• [DATASET]
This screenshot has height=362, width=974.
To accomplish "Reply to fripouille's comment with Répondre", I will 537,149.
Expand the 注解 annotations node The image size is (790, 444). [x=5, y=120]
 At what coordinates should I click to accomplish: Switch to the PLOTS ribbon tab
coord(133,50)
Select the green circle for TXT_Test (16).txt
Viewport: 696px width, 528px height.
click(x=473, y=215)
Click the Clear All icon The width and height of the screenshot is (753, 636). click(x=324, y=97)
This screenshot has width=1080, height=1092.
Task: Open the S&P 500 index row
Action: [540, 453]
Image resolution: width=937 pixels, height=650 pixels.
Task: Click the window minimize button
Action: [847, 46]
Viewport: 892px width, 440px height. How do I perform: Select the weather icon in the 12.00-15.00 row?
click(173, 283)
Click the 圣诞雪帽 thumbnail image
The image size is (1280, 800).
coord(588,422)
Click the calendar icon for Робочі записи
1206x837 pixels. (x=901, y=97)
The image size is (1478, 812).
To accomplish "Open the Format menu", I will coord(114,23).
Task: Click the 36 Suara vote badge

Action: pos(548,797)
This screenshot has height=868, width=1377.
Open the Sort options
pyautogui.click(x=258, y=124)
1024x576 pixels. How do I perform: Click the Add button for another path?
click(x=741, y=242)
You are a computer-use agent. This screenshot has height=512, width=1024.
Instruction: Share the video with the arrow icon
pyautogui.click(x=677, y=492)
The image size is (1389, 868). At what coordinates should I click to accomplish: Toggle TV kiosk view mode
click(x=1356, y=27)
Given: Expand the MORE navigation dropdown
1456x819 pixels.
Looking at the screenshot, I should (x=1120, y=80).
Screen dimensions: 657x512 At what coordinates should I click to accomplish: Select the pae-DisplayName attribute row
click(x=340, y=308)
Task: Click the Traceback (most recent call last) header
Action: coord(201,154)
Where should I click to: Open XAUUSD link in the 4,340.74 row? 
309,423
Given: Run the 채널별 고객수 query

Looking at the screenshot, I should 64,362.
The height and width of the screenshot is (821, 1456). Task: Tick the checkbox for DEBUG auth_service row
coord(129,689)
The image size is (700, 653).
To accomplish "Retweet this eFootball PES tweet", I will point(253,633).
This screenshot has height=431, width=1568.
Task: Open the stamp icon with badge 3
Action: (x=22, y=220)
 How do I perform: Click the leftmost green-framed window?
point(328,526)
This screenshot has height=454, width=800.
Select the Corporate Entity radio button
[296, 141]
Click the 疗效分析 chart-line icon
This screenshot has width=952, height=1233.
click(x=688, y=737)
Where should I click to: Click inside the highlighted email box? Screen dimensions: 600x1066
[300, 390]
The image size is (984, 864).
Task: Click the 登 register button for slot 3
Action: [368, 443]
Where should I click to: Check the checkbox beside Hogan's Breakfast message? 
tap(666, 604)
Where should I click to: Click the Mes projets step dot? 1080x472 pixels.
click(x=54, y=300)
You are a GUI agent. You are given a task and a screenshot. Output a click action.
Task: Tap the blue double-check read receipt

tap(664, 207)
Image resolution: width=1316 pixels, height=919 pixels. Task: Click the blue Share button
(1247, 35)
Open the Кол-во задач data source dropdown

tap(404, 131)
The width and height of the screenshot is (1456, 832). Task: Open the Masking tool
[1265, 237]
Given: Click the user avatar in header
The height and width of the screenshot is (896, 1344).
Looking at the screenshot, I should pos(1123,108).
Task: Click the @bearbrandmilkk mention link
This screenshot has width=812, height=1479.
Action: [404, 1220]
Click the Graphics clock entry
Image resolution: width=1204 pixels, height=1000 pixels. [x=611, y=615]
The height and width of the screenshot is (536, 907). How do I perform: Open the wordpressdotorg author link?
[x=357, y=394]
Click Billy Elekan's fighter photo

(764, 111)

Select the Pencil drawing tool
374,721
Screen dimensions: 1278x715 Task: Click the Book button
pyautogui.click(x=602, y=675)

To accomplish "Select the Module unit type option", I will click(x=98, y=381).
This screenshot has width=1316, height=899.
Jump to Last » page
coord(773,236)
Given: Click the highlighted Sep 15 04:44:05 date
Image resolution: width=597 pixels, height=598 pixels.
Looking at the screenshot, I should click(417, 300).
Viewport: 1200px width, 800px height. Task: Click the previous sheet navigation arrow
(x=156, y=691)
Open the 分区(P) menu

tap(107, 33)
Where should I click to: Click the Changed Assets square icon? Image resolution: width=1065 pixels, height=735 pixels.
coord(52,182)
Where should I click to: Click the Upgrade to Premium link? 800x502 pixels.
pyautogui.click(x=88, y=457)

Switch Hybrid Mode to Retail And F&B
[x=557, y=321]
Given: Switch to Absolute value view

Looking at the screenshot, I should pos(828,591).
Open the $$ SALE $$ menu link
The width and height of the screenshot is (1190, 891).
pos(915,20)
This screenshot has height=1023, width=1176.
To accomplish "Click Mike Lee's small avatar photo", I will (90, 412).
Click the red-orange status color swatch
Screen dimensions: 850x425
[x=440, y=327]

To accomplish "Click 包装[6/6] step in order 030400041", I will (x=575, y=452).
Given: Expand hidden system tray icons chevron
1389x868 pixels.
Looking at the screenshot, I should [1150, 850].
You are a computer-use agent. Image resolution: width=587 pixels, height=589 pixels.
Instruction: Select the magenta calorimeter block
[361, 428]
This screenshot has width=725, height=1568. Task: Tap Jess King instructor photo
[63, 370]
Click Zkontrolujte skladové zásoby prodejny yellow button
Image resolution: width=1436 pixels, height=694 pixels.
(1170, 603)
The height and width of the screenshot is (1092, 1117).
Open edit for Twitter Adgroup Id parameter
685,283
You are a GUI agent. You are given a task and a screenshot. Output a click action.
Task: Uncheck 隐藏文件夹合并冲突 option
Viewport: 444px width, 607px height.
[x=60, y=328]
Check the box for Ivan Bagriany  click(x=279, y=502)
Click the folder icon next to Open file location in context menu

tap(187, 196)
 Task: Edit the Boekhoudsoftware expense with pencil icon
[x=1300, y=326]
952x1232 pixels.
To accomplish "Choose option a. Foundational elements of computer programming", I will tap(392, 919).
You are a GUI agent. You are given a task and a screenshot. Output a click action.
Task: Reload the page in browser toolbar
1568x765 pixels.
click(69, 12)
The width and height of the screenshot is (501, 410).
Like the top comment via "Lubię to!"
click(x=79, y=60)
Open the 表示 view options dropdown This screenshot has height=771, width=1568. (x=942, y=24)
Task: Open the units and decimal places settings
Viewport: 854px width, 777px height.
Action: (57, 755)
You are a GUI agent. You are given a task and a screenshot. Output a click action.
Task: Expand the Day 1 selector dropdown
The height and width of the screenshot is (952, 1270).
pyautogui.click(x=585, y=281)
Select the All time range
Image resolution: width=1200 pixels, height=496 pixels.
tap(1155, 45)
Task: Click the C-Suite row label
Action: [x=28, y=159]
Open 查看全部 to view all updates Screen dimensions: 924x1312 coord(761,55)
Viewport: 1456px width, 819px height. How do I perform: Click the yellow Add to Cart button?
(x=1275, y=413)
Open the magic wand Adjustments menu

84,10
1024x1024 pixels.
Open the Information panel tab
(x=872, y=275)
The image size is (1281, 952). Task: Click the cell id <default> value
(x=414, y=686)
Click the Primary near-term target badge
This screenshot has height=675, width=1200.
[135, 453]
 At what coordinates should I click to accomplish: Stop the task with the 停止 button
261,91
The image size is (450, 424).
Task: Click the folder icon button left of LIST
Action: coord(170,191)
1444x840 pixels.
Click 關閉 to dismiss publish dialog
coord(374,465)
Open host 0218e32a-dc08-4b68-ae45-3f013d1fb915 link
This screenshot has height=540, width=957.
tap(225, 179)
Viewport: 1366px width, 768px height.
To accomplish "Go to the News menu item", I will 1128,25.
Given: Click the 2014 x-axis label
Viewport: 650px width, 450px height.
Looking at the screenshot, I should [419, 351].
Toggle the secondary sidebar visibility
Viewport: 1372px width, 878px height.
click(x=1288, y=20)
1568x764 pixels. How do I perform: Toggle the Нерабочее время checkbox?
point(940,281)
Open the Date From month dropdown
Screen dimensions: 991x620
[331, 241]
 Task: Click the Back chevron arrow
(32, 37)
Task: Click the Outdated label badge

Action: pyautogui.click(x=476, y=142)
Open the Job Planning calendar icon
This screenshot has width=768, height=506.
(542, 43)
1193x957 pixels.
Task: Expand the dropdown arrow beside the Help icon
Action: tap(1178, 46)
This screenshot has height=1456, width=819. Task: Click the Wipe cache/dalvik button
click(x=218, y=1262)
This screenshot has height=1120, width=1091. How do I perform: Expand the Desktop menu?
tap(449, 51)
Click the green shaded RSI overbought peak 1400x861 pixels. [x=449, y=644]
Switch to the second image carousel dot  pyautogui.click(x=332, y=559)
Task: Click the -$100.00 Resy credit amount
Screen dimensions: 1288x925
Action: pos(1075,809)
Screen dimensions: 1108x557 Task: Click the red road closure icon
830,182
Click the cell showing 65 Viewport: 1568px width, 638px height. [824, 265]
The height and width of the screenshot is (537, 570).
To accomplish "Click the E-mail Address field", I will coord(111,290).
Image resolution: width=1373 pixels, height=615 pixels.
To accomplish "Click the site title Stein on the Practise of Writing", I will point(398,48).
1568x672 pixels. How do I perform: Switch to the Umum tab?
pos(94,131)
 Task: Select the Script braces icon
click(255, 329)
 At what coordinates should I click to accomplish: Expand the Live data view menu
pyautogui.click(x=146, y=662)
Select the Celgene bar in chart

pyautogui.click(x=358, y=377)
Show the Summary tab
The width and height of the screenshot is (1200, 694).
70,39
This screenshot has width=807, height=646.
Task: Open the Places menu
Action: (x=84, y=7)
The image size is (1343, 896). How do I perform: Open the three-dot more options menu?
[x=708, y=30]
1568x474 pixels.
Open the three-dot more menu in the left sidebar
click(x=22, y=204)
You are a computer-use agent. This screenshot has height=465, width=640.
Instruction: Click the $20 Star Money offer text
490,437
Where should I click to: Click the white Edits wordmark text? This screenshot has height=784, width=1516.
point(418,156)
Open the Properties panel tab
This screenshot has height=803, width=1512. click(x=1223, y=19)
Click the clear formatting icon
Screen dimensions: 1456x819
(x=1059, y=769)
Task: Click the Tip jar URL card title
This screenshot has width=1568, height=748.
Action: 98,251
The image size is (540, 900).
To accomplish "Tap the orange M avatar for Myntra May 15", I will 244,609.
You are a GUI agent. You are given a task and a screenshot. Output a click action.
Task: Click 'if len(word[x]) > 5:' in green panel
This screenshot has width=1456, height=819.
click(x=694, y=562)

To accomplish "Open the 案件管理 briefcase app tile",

• [YOUR GOAL] Recast the lines from the first one down through the line holding "Expand the 注解", both included, as a Markdown table with the columns Row and Line, leaving out any blank lines.

• [ANSWER TO THIS EXERCISE]
| Row | Line |
|---|---|
| 1 | This screenshot has height=362, width=974. |
| 2 | To accomplish "Reply to fripouille's comment with Répondre", I will 537,149. |
| 3 | Expand the 注解 annotations node The image size is (790, 444). [x=5, y=120] |